Wednesday, February 23, 2005

What is a "revenue need"? 

I get a note this AM from our faculty union, alerting me to a letter in today's RedStarTribune.

I am one Minnesotan who is very tired of our Legislature and governor continually using phony, shaky and unfair means to balance the budget.

Accounting shifts, indiscriminate application of higher fees, shifting property taxes and excessive increases in college tuition have formed the backbone of past efforts to secure sufficient funds to balance the budget. This year the governor has added gambling schemes. None of these regressive solutions meets the long-term revenue needs of the state.

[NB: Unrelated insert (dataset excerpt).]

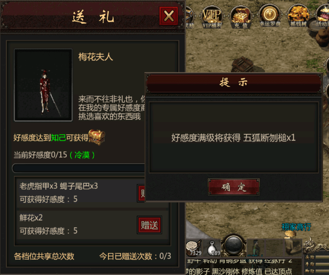The height and width of the screenshot is (275, 329).
Task: Open the 摇钱树 money tree icon
Action: point(298,16)
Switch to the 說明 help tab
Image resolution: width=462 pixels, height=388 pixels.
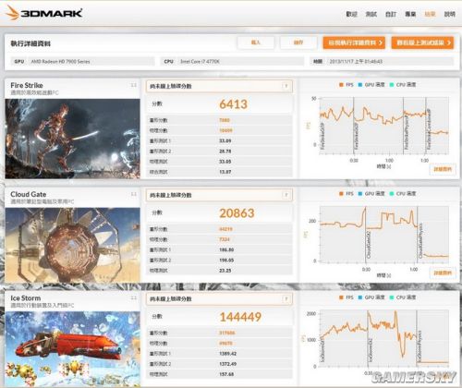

This is utterly silly. There's nothing phony about higher fees, as they generate real dollars. So too do increases in college tuition at public universities, where subsidies constitute a middle class welfare program. And both of these are voluntary decisions -- you do not have to use the parks if the fee is too high, and you don't have to go to college. In that sense, the word "regressive" makes no sense, as it applies only to government confiscation of resources, not a voluntary transaction. The same applies to gambling, though the decision to exploit the risk-taking and short-sighted behavior that can account for poverty in some strikes me as cynical and of questionable morality.

But what exactly does one mean by a long-term revenue need? What is it that the government needs to do, in this person's view? Well, you should have a hint from the first line of this post, in that the faculty union sent this.
The elephant in the room is the governor's pledge not to raise taxes. Either the governor has to agree to alter his position or the Legislature has to assert its appropriate authority to protect the future of Minnesota by seeking a genuinely balanced and bipartisan approach that includes both spending cuts and tax increases.

The writer, not revealed by the newspaper (did he sign it as a private citizen?) is a member of the union's governmental relations committee. Don't you think the readers of the RST would have a better understanding of the letter if this was revealed?

A long-term revenue need is an increase in his salary.